Task inputs
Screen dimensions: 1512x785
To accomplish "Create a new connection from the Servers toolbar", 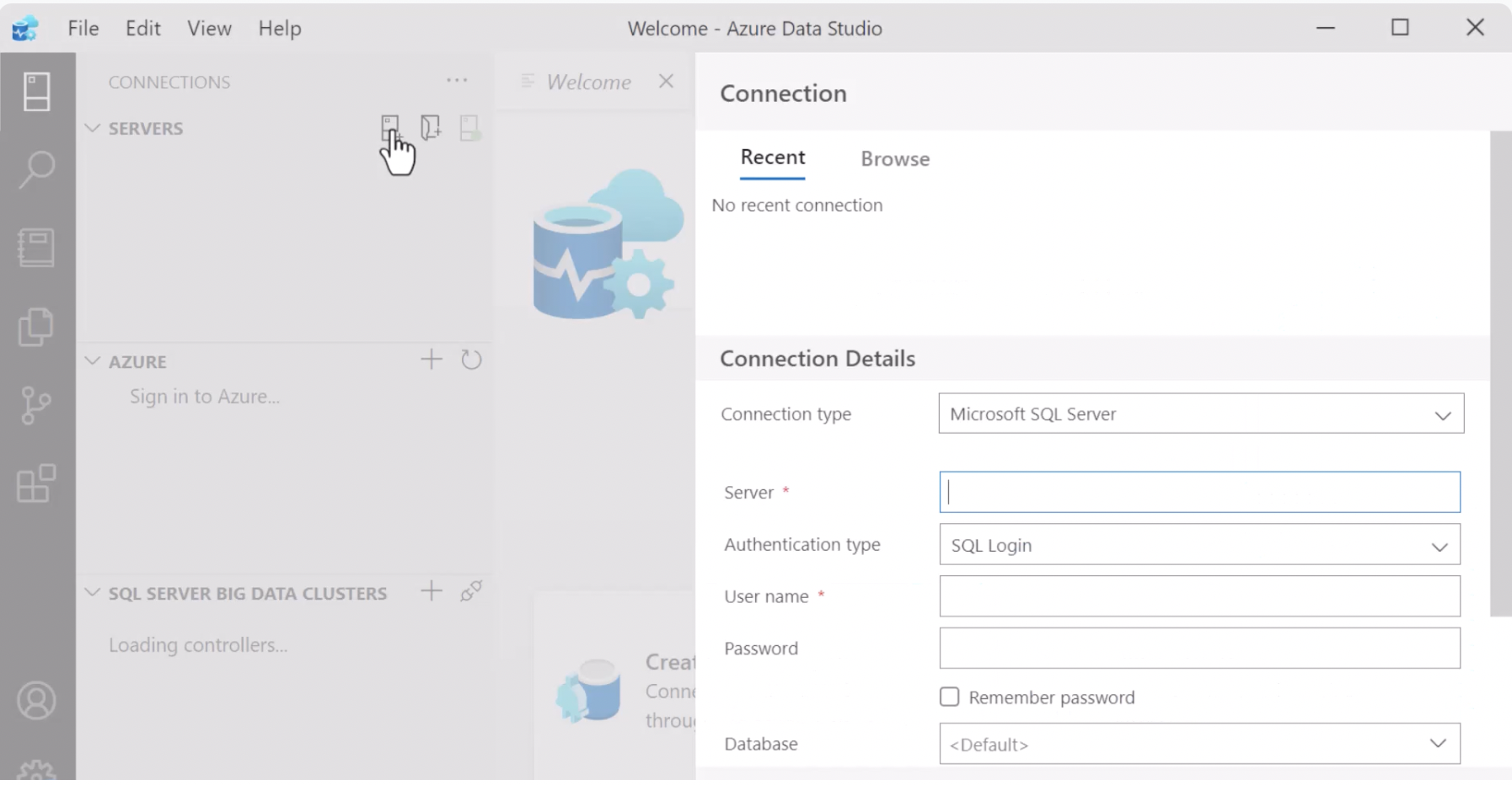I will (390, 128).
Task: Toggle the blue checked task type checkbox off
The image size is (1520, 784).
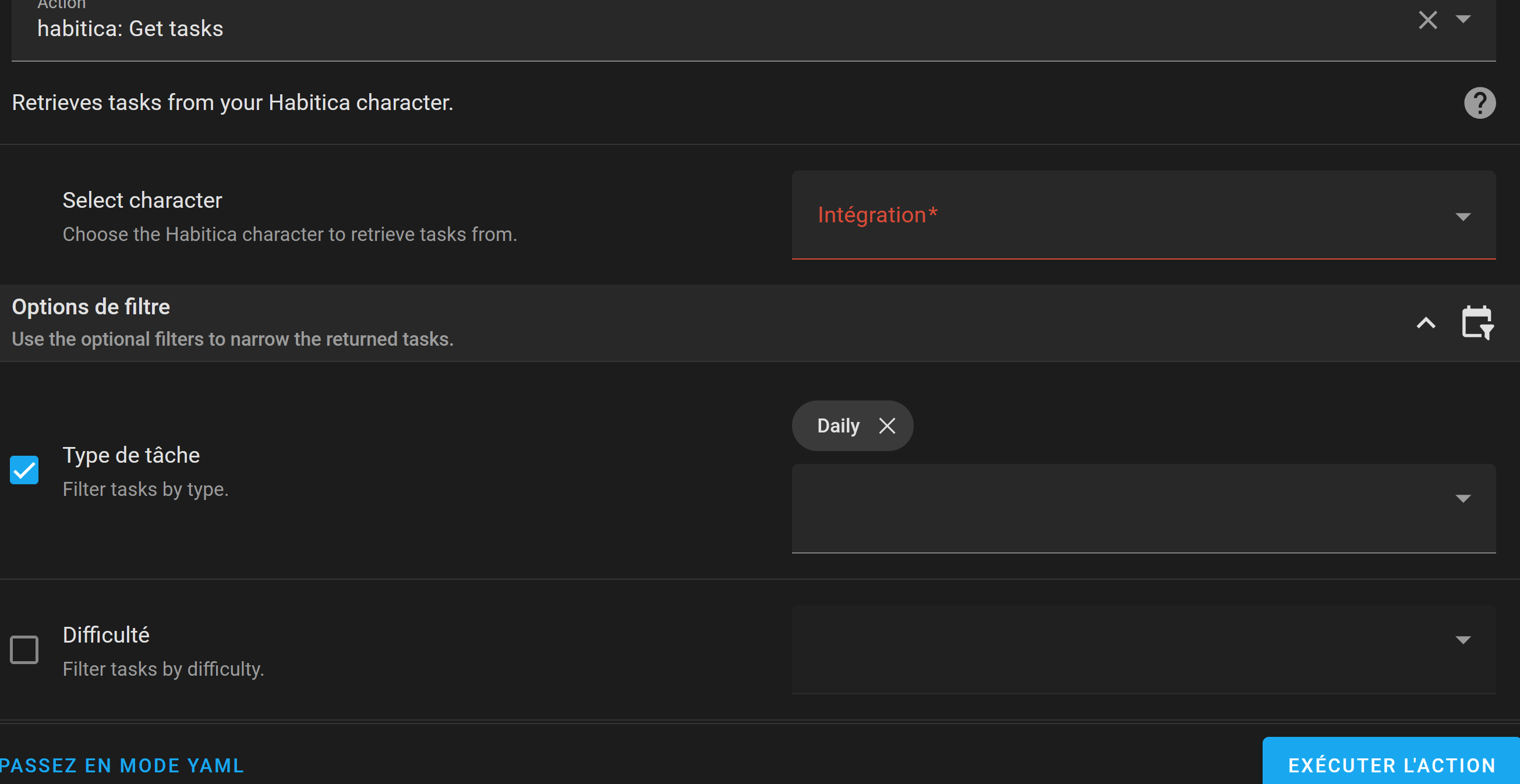Action: [24, 470]
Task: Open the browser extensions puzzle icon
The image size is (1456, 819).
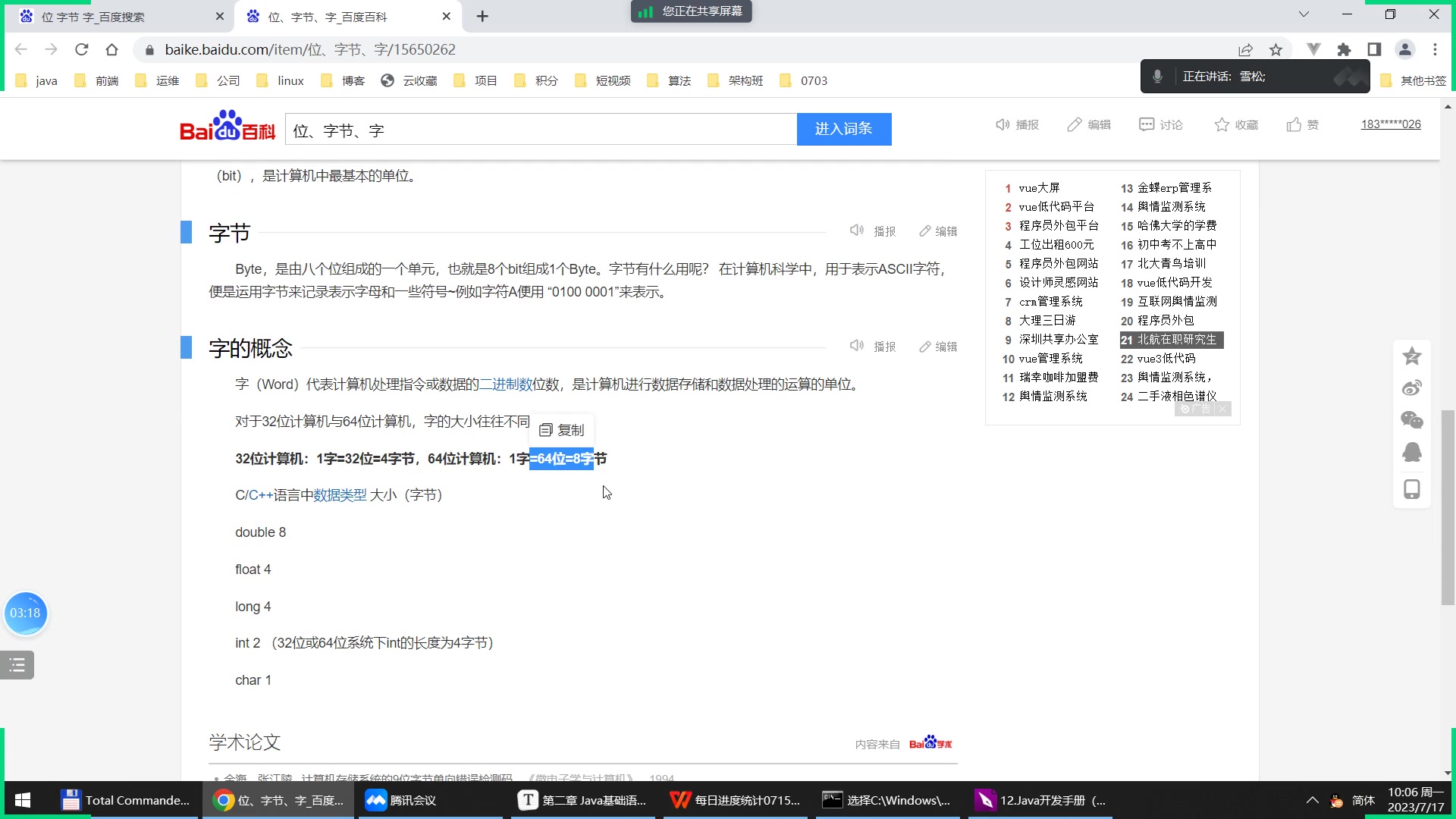Action: pyautogui.click(x=1344, y=50)
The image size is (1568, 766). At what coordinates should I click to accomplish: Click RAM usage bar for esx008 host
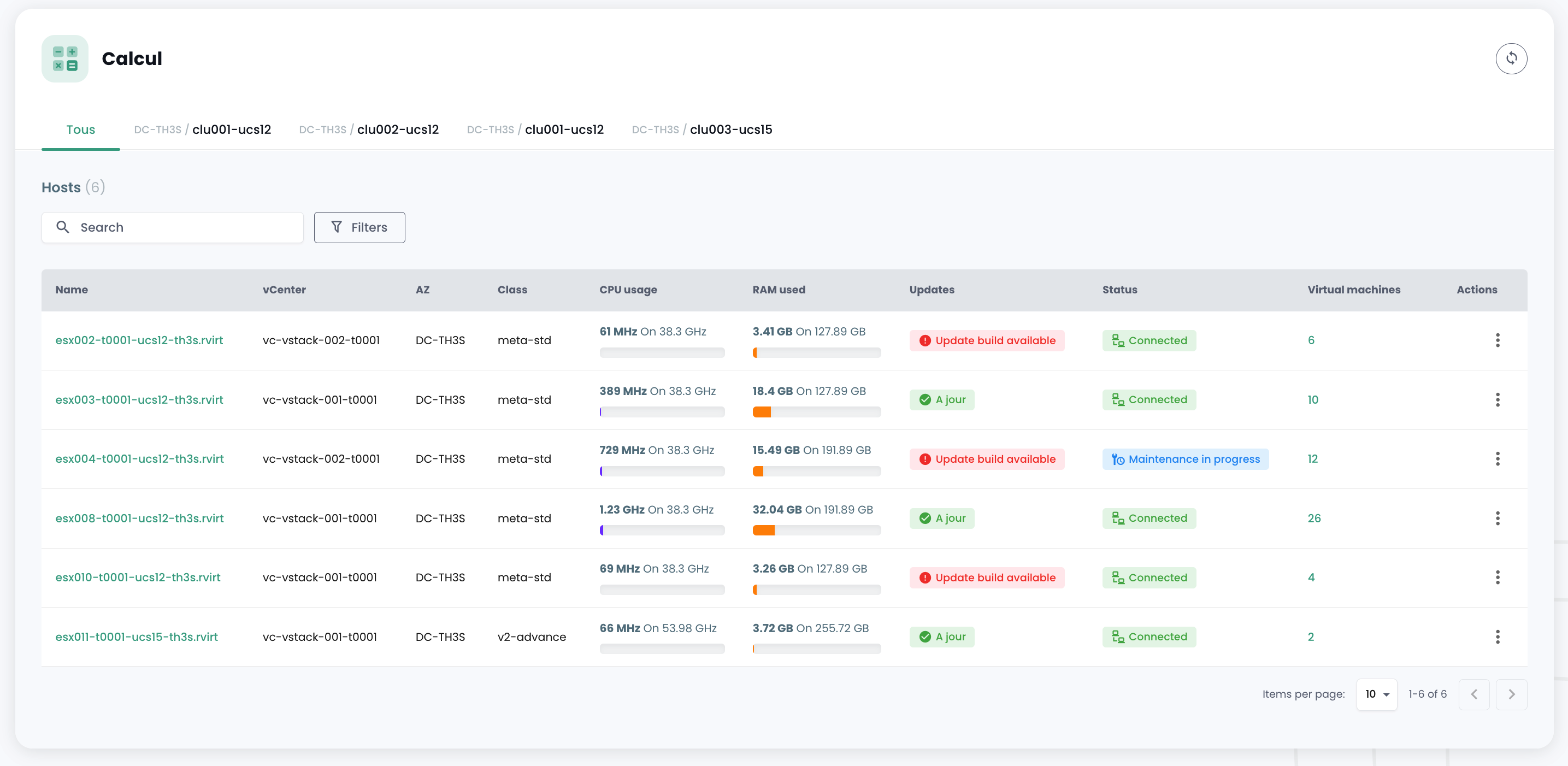pos(816,531)
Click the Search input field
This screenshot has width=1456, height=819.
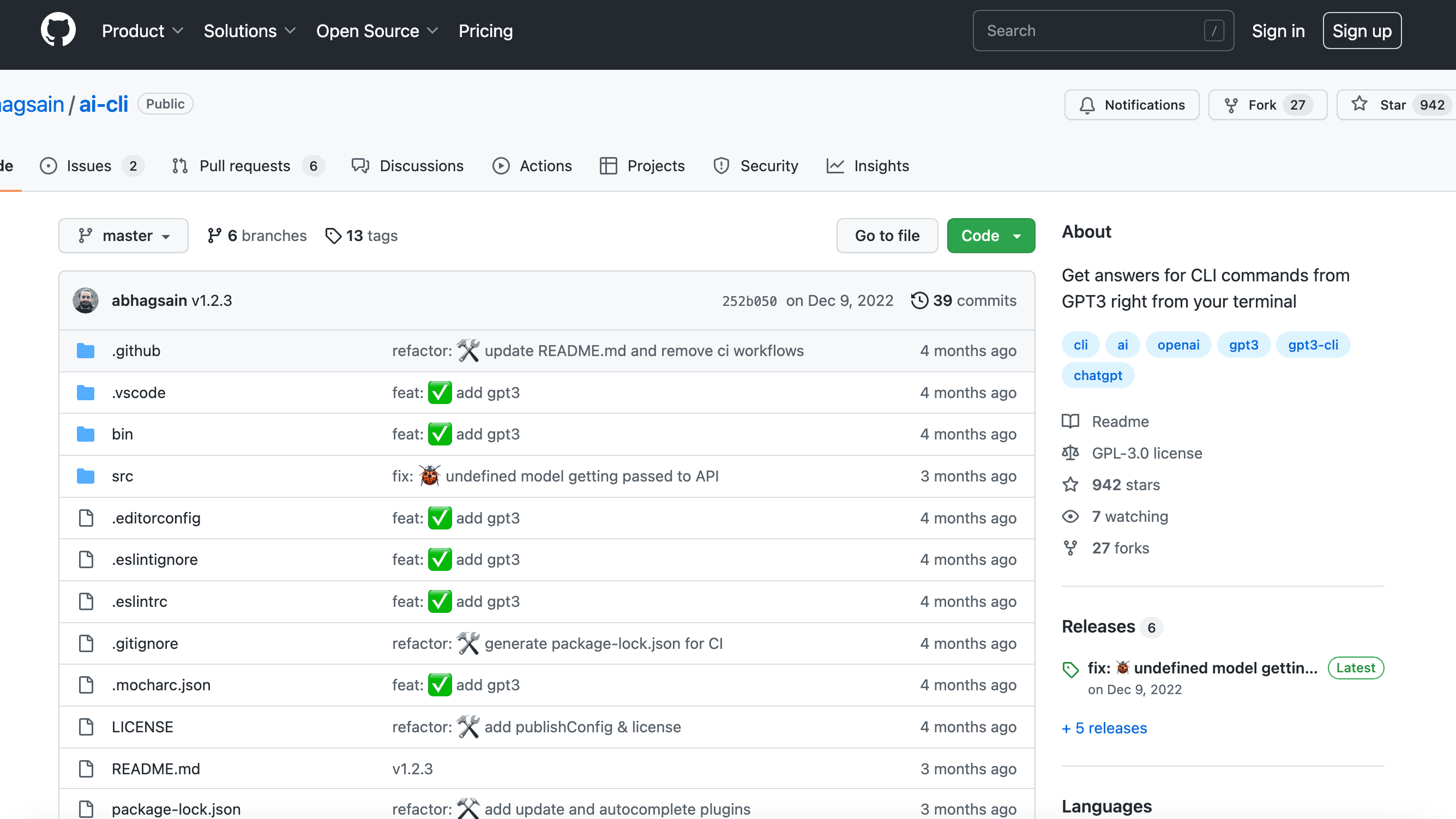tap(1091, 31)
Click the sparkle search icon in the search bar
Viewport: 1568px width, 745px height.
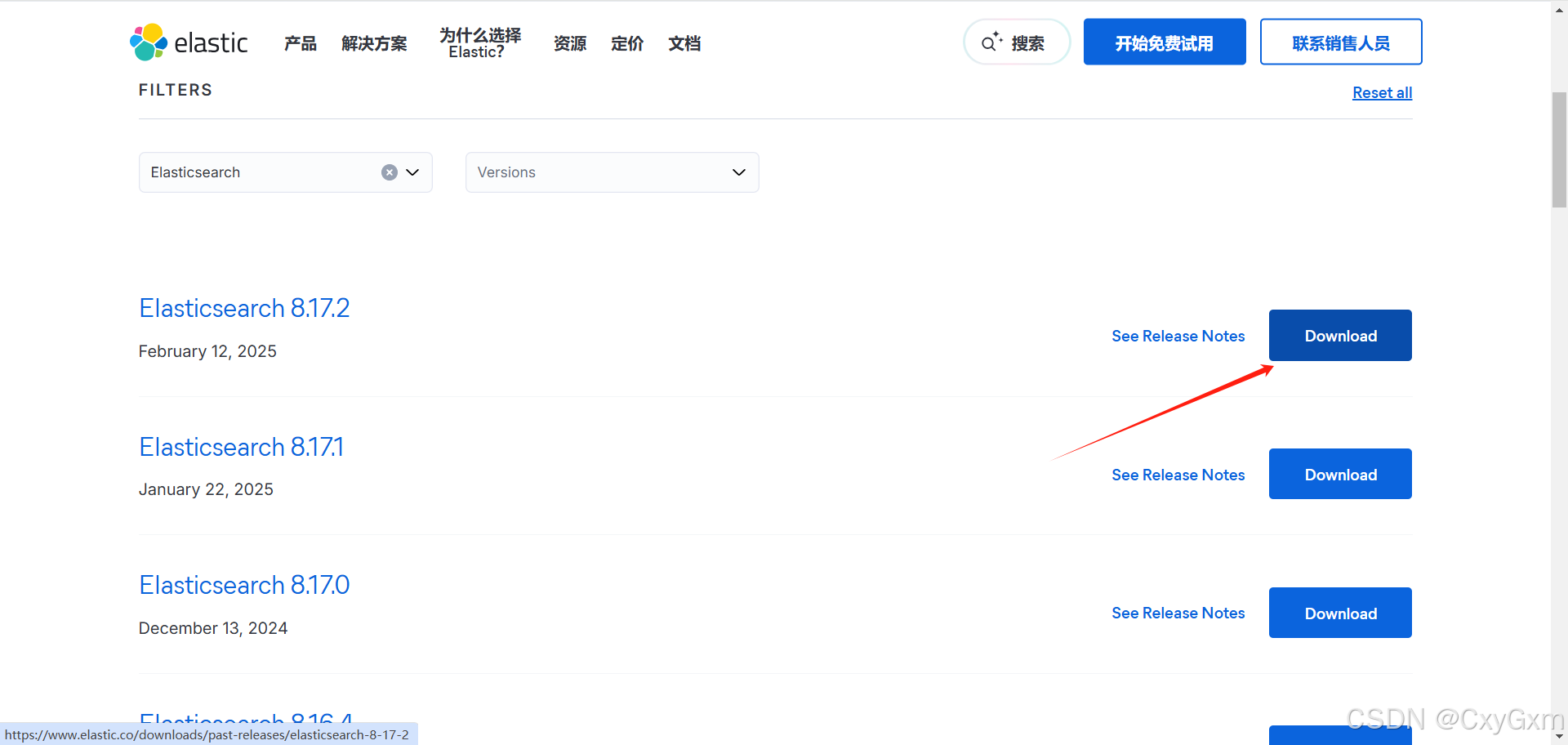[992, 42]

What is needed
For this task, give again exactly the lines from the line with "This screenshot has width=1456, height=819." through the end of the entries, including both ends, and omit the pictures.

Written answer
This screenshot has width=1456, height=819.
tap(1091, 31)
Click the sparkle search icon in the search bar
Viewport: 1568px width, 745px height.
[992, 42]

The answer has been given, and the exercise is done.